__PROVIDED INFORMATION__.
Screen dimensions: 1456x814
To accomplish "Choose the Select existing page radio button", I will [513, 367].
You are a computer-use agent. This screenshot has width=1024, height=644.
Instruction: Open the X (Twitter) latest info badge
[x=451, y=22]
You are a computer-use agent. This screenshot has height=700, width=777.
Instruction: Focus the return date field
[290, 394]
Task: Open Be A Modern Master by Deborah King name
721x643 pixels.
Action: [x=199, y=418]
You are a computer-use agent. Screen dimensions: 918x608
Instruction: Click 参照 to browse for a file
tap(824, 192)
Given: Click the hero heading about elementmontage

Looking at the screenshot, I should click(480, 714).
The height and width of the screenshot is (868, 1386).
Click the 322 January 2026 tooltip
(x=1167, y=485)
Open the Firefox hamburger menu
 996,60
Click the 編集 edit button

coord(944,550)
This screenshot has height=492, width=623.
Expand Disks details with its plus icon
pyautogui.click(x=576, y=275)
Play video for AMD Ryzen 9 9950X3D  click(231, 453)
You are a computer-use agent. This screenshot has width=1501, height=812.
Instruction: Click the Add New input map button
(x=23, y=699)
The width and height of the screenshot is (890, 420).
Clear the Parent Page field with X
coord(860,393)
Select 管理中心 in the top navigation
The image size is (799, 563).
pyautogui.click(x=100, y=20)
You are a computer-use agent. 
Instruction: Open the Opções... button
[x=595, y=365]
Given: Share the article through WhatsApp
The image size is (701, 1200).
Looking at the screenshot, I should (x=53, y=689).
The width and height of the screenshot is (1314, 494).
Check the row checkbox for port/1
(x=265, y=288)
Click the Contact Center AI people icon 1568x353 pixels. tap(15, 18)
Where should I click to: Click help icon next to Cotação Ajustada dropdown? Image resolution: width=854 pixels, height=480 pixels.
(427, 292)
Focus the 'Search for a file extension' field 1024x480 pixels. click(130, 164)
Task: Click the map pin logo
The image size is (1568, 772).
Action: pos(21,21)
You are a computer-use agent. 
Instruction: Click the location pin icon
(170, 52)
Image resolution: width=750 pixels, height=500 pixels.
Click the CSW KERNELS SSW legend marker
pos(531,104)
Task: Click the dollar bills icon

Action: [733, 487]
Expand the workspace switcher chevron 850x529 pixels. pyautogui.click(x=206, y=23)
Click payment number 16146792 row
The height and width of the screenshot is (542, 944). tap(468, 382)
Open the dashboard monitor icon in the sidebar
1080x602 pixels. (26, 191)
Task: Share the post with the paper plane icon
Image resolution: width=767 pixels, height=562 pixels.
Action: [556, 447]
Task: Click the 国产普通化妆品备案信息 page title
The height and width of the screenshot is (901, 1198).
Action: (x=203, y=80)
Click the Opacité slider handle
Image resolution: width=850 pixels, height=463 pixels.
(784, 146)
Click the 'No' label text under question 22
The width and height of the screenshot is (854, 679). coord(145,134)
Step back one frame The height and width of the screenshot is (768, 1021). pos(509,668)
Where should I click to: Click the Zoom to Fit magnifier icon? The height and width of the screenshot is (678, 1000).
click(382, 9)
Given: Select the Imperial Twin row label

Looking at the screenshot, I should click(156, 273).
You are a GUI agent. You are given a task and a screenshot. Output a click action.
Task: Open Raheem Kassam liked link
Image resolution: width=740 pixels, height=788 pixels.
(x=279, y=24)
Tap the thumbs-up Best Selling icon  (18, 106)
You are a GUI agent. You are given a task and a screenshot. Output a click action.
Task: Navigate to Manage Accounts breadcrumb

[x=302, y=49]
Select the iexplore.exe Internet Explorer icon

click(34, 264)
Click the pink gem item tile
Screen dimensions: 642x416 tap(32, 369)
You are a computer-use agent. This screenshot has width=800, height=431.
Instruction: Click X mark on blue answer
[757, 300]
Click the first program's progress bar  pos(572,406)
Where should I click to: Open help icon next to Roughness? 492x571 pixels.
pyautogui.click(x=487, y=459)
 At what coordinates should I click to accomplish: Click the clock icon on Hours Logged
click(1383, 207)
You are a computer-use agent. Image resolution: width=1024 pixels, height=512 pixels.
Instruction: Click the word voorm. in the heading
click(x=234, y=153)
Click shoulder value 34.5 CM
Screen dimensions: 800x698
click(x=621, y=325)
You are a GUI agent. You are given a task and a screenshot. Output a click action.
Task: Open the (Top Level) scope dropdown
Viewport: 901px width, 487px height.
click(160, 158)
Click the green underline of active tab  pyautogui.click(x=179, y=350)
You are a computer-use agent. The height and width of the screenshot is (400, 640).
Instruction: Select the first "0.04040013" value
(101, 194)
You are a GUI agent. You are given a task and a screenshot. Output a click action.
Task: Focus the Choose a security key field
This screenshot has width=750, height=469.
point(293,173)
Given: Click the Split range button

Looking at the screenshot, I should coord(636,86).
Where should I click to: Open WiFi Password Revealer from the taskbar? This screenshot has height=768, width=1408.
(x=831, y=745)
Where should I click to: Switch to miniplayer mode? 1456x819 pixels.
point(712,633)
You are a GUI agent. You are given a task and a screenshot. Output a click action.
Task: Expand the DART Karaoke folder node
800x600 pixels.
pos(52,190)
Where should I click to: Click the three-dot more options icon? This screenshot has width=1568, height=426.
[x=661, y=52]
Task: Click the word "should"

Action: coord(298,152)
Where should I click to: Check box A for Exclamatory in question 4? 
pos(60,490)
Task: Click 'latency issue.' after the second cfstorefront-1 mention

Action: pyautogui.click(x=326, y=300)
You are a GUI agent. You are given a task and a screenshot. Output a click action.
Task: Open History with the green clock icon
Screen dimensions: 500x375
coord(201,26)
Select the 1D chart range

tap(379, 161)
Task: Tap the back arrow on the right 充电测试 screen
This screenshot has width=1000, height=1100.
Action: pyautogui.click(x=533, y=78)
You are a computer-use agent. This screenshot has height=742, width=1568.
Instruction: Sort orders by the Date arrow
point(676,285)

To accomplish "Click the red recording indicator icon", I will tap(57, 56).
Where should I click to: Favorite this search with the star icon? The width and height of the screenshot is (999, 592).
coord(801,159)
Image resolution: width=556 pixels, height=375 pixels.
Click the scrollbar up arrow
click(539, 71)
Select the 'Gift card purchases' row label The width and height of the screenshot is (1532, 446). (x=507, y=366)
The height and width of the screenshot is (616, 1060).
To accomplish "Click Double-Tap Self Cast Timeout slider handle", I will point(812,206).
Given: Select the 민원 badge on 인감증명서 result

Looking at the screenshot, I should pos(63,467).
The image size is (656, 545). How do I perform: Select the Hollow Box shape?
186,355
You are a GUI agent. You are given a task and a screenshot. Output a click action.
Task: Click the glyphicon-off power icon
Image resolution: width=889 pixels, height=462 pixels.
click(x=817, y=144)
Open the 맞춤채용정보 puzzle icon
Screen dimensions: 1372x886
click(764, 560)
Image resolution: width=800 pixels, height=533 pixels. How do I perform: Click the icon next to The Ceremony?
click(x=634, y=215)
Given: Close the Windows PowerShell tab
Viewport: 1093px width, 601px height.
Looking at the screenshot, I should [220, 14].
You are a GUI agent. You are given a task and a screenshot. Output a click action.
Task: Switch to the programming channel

__PROBLEM__. Within the data above, the span starting at the line containing "Given: Click the Split range button" and ending at the line containing "Task: Click the glyphicon-off power icon" is to be retyped exactly, with no other lines.

__EXERCISE ANSWER__.
Given: Click the Split range button

Looking at the screenshot, I should coord(636,86).
Where should I click to: Open WiFi Password Revealer from the taskbar? This screenshot has height=768, width=1408.
(x=831, y=745)
Where should I click to: Switch to miniplayer mode? 1456x819 pixels.
point(712,633)
You are a GUI agent. You are given a task and a screenshot. Output a click action.
Task: Expand the DART Karaoke folder node
800x600 pixels.
pos(52,190)
Where should I click to: Click the three-dot more options icon? This screenshot has width=1568, height=426.
[x=661, y=52]
Task: Click the word "should"

Action: coord(298,152)
Where should I click to: Check box A for Exclamatory in question 4? 
pos(60,490)
Task: Click 'latency issue.' after the second cfstorefront-1 mention

Action: pyautogui.click(x=326, y=300)
You are a GUI agent. You are given a task and a screenshot. Output a click action.
Task: Open History with the green clock icon
Screen dimensions: 500x375
coord(201,26)
Select the 1D chart range

tap(379, 161)
Task: Tap the back arrow on the right 充电测试 screen
This screenshot has width=1000, height=1100.
Action: pyautogui.click(x=533, y=78)
You are a computer-use agent. This screenshot has height=742, width=1568.
Instruction: Sort orders by the Date arrow
point(676,285)

To accomplish "Click the red recording indicator icon", I will tap(57, 56).
Where should I click to: Favorite this search with the star icon? The width and height of the screenshot is (999, 592).
coord(801,159)
Image resolution: width=556 pixels, height=375 pixels.
Click the scrollbar up arrow
click(539, 71)
Select the 'Gift card purchases' row label The width and height of the screenshot is (1532, 446). (x=507, y=366)
The height and width of the screenshot is (616, 1060).
To accomplish "Click Double-Tap Self Cast Timeout slider handle", I will point(812,206).
Given: Select the 민원 badge on 인감증명서 result

Looking at the screenshot, I should pos(63,467).
The image size is (656, 545). How do I perform: Select the Hollow Box shape?
186,355
You are a GUI agent. You are given a task and a screenshot. Output a click action.
Task: Click the glyphicon-off power icon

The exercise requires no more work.